US President Barack Obama will nominate Solicitor-General Elena Kagan to the Supreme Court, US media reports say.
The White House has not yet commented, but Mr Obama is scheduled to announce his choice at 1000 (1400 GMT).
If confirmed, she would be the youngest member and the third woman on the court as well as the first justice in nearly four decades not to have been a judge.
The 50-year-old former dean of Harvard Law School has spent much of her professional life in academia.
Early in her career she was a clerk for a US Court of Appeals judge and later for former Justice Thurgood Marshall. And like Mr Obama, she worked on the prestigious Harvard Law Review as a student.

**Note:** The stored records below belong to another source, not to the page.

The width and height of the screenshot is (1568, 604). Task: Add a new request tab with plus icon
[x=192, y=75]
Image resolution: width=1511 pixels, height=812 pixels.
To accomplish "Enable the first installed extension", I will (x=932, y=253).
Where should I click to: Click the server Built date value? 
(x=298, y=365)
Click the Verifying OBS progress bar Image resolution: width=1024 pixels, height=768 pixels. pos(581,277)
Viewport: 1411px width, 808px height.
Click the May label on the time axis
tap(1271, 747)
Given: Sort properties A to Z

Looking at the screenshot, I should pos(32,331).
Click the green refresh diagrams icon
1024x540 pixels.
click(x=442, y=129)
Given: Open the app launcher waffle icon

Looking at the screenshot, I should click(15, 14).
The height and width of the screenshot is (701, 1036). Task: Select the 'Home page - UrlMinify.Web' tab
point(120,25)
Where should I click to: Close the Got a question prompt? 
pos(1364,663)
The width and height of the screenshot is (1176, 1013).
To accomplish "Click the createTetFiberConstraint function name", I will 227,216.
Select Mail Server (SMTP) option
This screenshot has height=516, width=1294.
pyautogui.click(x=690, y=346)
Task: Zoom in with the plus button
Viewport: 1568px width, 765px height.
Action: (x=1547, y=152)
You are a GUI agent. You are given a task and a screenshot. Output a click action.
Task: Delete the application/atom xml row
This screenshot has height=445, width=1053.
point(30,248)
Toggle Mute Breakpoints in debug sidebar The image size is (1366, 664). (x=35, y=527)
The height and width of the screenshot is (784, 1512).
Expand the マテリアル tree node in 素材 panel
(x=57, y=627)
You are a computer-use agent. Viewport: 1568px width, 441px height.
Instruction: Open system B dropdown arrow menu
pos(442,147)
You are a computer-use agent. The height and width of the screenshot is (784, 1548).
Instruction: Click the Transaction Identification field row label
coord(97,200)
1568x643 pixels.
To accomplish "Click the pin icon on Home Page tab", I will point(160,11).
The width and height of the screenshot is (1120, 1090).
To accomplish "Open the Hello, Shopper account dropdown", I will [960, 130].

The president was forced to choose a nominee due to the retirement of one of the Supreme Court’s leading liberals, John Paul Stevens.
Non-ideological writings
The BBC’s Richard Lister in Washington says that as solicitor-general, Ms Kagan is already well known and she went through a fairly smooth confirmation process in the Senate for her current job this year.
There had been speculation for some time that she was Mr Obama’s preferred choice and her appointment would maintain the current political balance of the Supreme Court, he says.
Although regarded as a liberal on most issues, she has worked with conservatives and has even attracted a liberal backlash against her support for continuing Bush administration policies on state secrets and the use of military commissions to try terrorism suspects, our correspondent adds.
Her staunch advocacy of gay rights may concern Republicans, who have also expressed concerns about her lack of judicial experience. She would also be questioned as to whether she was qualified.
Ms Kagan’s academic writings are largely non-ideological, and she would have no paper trail of judicial opinions available for scrutiny.
With 59 votes, Senate Democrats would have enough to confirm her, but they would be one short of being able to halt blocking or stalling tactics by any Republican senators. When she was confirmed as solicitor-general, only seven Republicans backed her.
Our correspondent says that selection of a Supreme Court justice gives a president the opportunity to influence US public life for decades, as the justices are not bound by term limits.